Stock market volatility historically has risen ahead of U.S. presidential elections. Future markets are reflective of the uncertainty that could be prolonged by slower vote counting and potential legal disputes. U.S. 10-year treasury yields remain near record lows due to weak economic activity and quantitative easing and gold and high-quality bonds remain year-to-date leaders. COVID-19 has shifted consumer spending from travel to the purchase of goods, while the housing market has benefited from low interest rates. Although employment conditions continue to improve, permanent layoffs are on the rise. If the pandemic continues to limit reopening, job and activity gains may slow.

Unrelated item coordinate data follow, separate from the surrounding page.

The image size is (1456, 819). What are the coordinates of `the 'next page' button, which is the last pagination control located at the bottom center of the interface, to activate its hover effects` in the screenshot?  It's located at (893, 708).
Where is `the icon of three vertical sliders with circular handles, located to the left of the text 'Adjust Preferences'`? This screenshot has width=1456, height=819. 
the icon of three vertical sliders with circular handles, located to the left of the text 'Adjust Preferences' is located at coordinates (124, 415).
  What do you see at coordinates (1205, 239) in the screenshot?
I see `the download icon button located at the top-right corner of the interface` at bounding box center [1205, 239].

- U.S. stock market increased by 9.2%, increasing 15% between July 4th and early September
- U.S. equity markets outperformed non-U.S. developed markets, but underperformed emerging markets
- 10 out of 11 sectors were positive for the quarter with consumer discretionary (+15.1%) and materials (+13.3%) as top performers
- Value underperformed growth across large and small caps
Fixed Income Markets
- Interest rate changes were mixed in U.S. treasury fixed income market
- Yield on the 5-year treasury note decreased by 3 bps
- Yield on the 10-year treasury note rose by 3 bps
- Yield on the 30-year treasury note increased by 5 bps
- Solid returns amid extraordinary monetary support
- Gold was the year-to-date leader
2020 continues to be an unprecedented year, and for many reasons, that is not likely to change in the short term. The upcoming presidential election has been a hot topic of debate for many months. Historically, political party and tax regime changes have resulted in little discernible market reaction, yet many people continue to consider them important factors in regards to investing. Although both parties often come up with aggressive tax increase/cut and spending increase/cut agendas, these agendas rarely result in predictable market reaction. Although post-election markets have performed positively most of the time, time and again we see that investor perception of the market and economy are directly tied to their political affiliation. Since stock markets historically rise, investment decisions based on political views can be quite punitive.

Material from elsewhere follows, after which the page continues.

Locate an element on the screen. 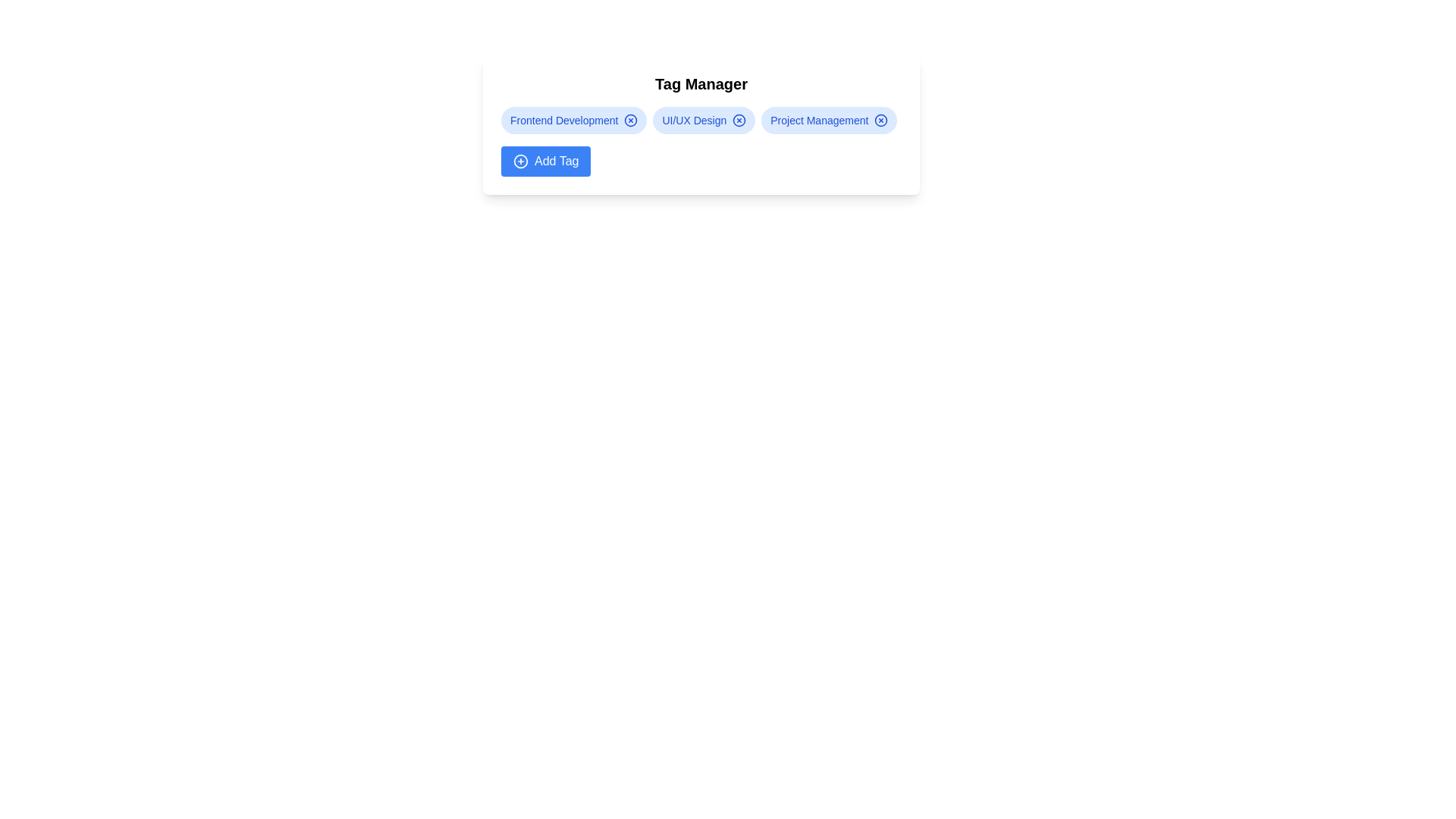 Image resolution: width=1456 pixels, height=819 pixels. the remove icon for the tag labeled UI/UX Design is located at coordinates (739, 119).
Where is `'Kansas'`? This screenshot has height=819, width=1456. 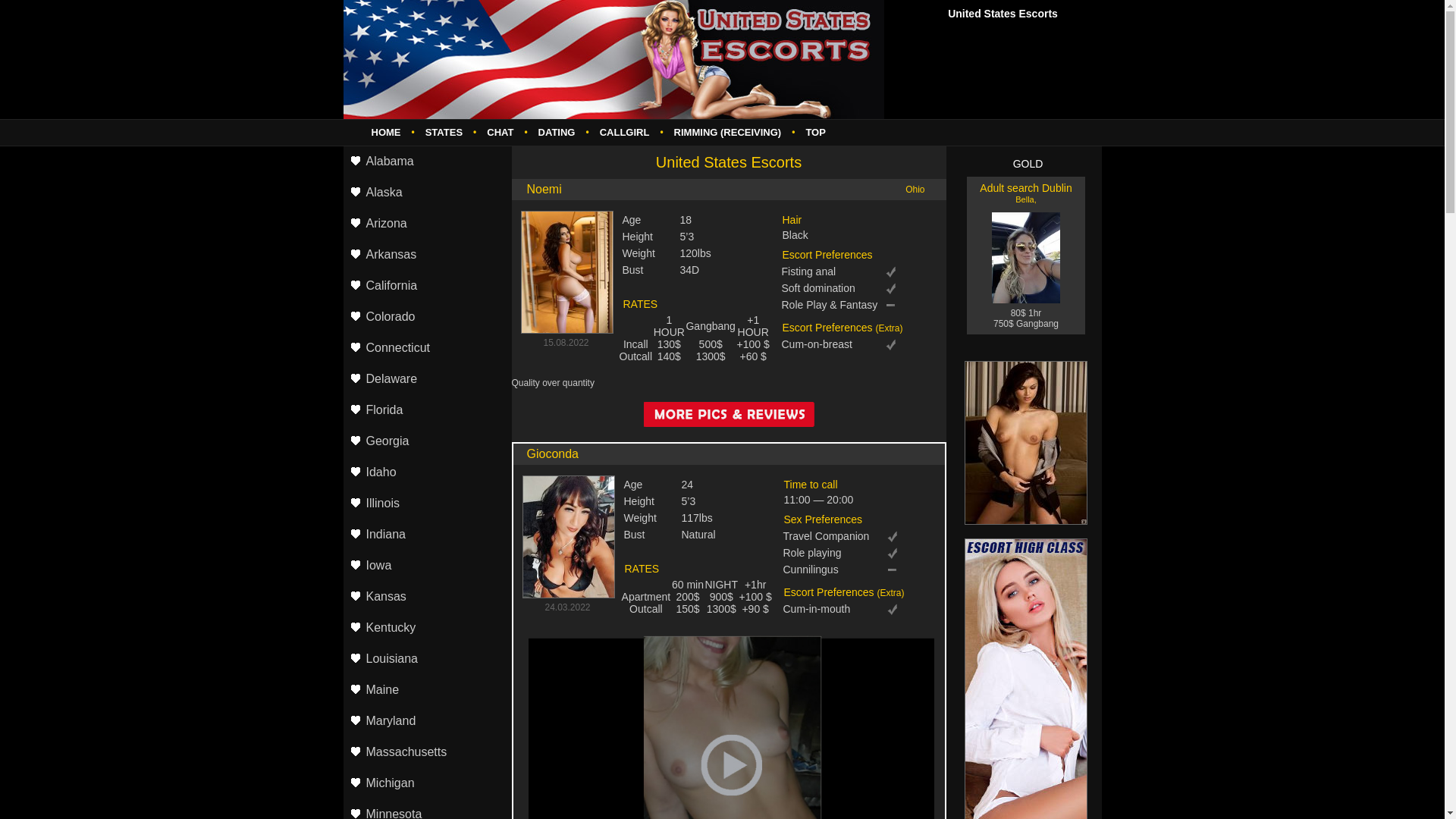 'Kansas' is located at coordinates (425, 596).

As we continue our forward march into somewhat unchartered territory, there are some positives to keep in mind. The Fed has established the most accommodated monetary policy in U.S. history. According to Goldman Sachs, consumer spending reached 95% of pre-virus level in late September and the U.S. averaged over 900,000 new COVID-19 tests per day by the end of last month.
Although we remain cautious due to potential market volatility from the unpredictable nature of the current pandemic, we encourage you to move forward with a sense of calm in regards to your financial picture. We believe that prudent diversification and careful planning can help you successfully navigate challenging environments. At Paradigm we look to provide the expertise, perspective, and encouragement to keep you focused on your destination.